**Source extract:**
/---

Raspberry Pi Going Realtime with RT Preempt

[UPDATE 2016-05-13: Added pre-compiled kernel version 4.4.9-rt17 for all Raspberry Pi models (Raspberry Pi Model A(+), Model B(+), Zero, Raspberry Pi 2, Raspberry Pi 3). Added build instructions for Raspberry Pi 2/3.

A real-time operating system gives you deterministic bounds on delay and delay variation (jitter). Such a real-time operating system is an essential prerequisite for implementing so-called Cyber Physical Systems, where a computer controls a physical process. Prominent examples are the control of machines and robots in production environments (Industry 4.0), drones, etc.

RT Preempt is a popular patch for the Linux kernel to transform Linux into such a realtime operating system. Moreover, the Raspberry Pi has many nice features to interface with sensors and actuators like SPI, I2C, and GPIO so it seems to be a good platform for hosting a controller in a cyber-physical system. Consequently, it is very attractive to install Linux with the RT Preempt patch on the Raspberry Pi.

Exactly this is what I do here: I provide detailed instructions on how to install a Linux kernel with RT Preempt patch on a Raspberry Pi. Basically, I wrote this document to document the process for myself, and it is more or less a collection of information you will find on the web. But anyway, I hope I can save some people some time.

\---

**Prompt 1:** From the Raspberry Pi realtime page, set down the stretch from "Raspberry Pi Going" through "4.0), drones, etc." word for word.
**Prompt 2:** According to the Raspberry Pi realtime page, which pre-compiled kernel version was added in the 2016-05-13 update?

**Collected data:**
/---

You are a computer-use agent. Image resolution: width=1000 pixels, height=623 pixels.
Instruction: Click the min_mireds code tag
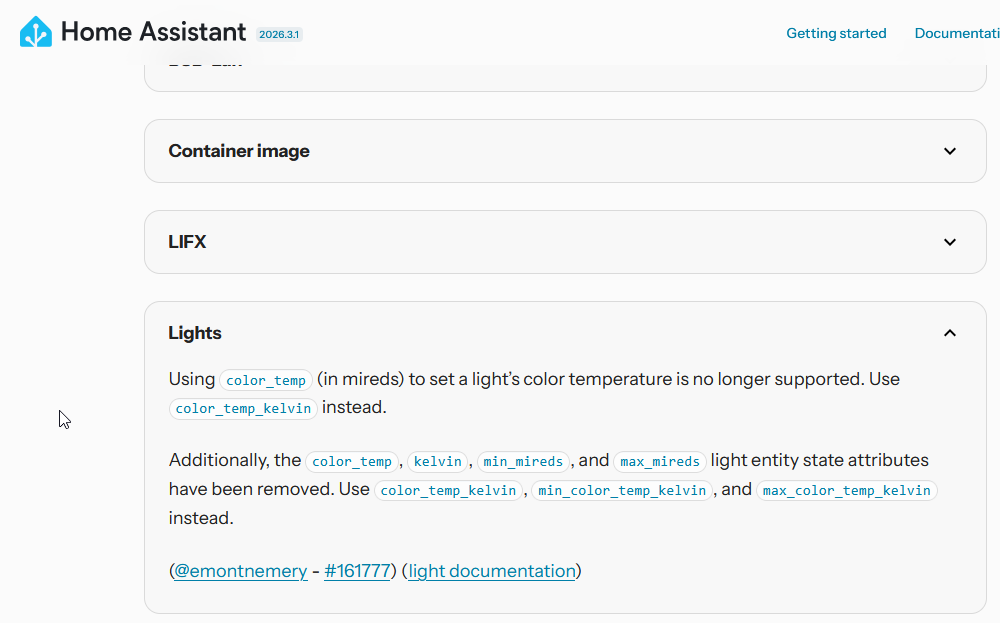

\---

**Task answer 1:**
Raspberry Pi Going Realtime with RT Preempt

[UPDATE 2016-05-13: Added pre-compiled kernel version 4.4.9-rt17 for all Raspberry Pi models (Raspberry Pi Model A(+), Model B(+), Zero, Raspberry Pi 2, Raspberry Pi 3). Added build instructions for Raspberry Pi 2/3.

A real-time operating system gives you deterministic bounds on delay and delay variation (jitter). Such a real-time operating system is an essential prerequisite for implementing so-called Cyber Physical Systems, where a computer controls a physical process. Prominent examples are the control of machines and robots in production environments (Industry 4.0), drones, etc.

**Task answer 2:** 4.4.9-rt17